Kadant (KAI) Proxy filing summary
Event summary combining transcript, slides, and related documents.
Proxy filing summary
1 Apr, 2026Executive summary
The annual meeting is scheduled for May 20, 2026, both in-person and virtually, with voting and Q&A available online for shareholders holding a valid control number.
Proxy materials, including the 2025 annual report and audited financials, are available online, with paper copies upon request.
Shareholders of record as of March 23, 2026, are entitled to vote on key proposals, including director elections, executive compensation, and auditor ratification.
Voting matters and shareholder proposals
Shareholders will vote to elect two directors for three-year terms expiring in 2029.
An advisory (non-binding) vote on executive compensation (say-on-pay) is included.
Ratification of KPMG LLP as the independent registered public accounting firm for fiscal 2026 is proposed.

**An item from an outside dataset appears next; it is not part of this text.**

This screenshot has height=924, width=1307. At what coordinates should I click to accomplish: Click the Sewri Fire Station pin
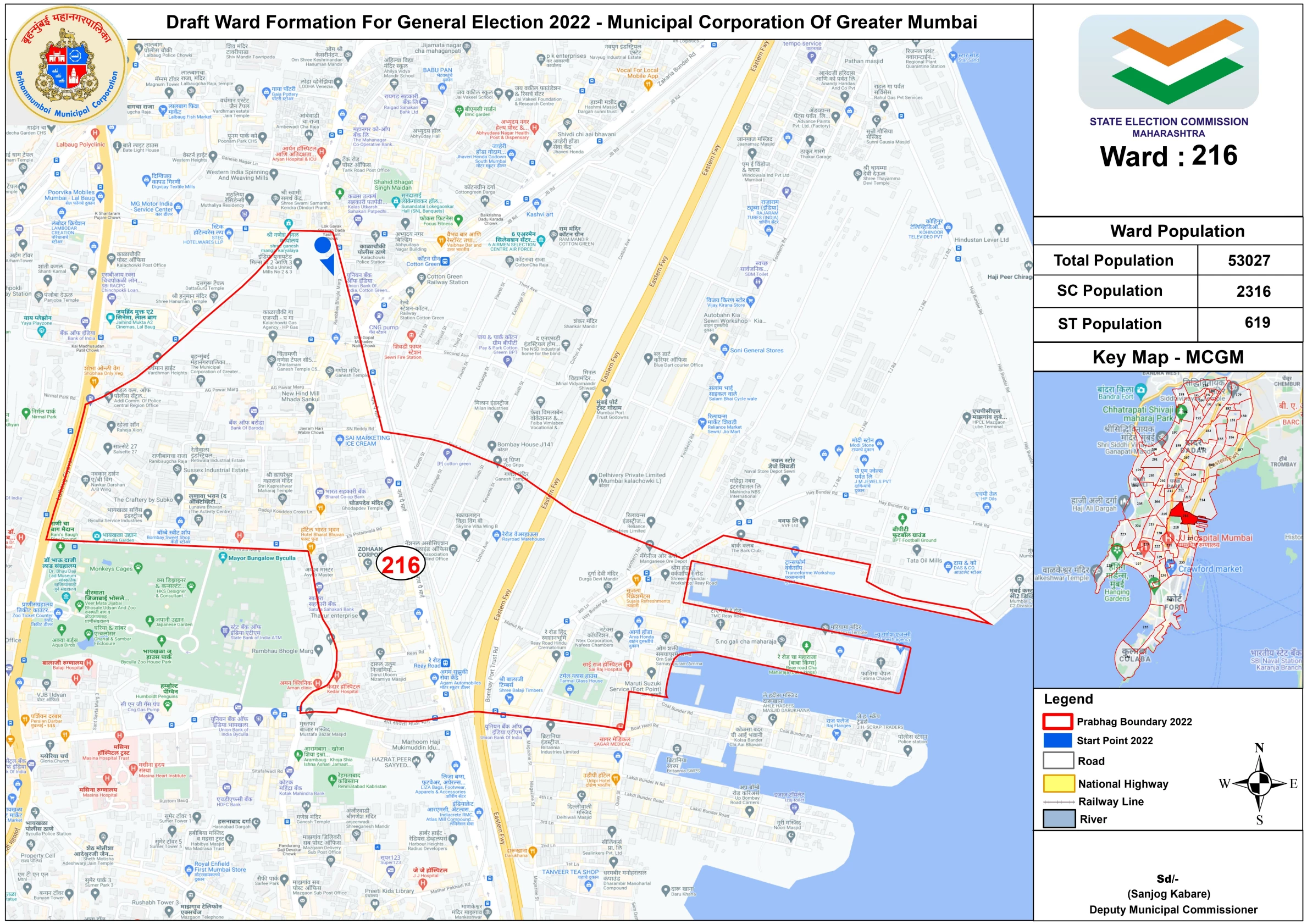(411, 336)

Procedures for submitting shareholder proposals and director nominations for the 2027 meeting are detailed, with specific deadlines and requirements.
Board of directors and corporate governance
The board is divided into three classes with staggered terms; two directors are up for election in 2026.
Board committees include audit, compensation, nominating and corporate governance, and risk oversight and sustainability, each with defined charters and independence standards.
Annual board and individual director evaluations are conducted, and a policy limits director tenure to age 75, with exceptions for certain long-serving members.
The board separated the roles of CEO and chairman and holds regular executive sessions of independent directors.